--- start of RECORDED DATA ---

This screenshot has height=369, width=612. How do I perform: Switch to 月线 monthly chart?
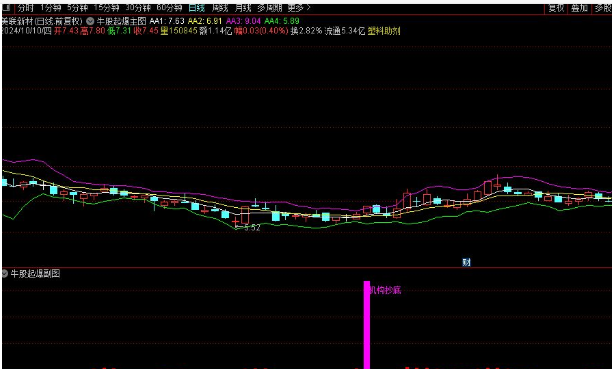(243, 8)
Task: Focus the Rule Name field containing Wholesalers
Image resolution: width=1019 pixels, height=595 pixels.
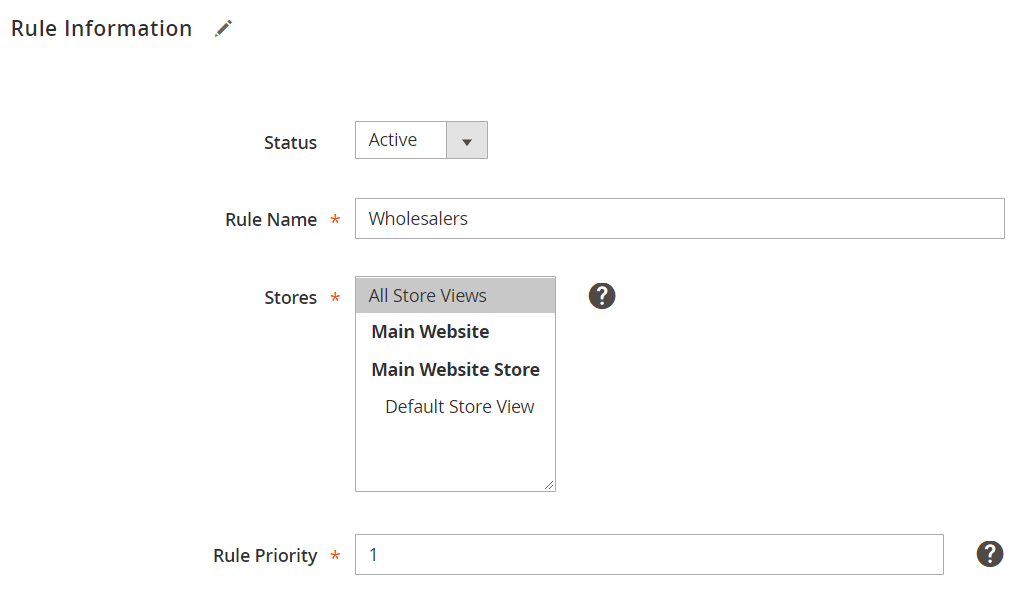Action: (679, 218)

--- end of RECORDED DATA ---

PROBLEM REQUIREMENTS -> Copy every line of text in the records above word for word, leaving out the pictures.

EXERCISE SOLUTION ->
This screenshot has height=369, width=612. How do I perform: Switch to 月线 monthly chart?
(243, 8)
Task: Focus the Rule Name field containing Wholesalers
Image resolution: width=1019 pixels, height=595 pixels.
Action: (679, 218)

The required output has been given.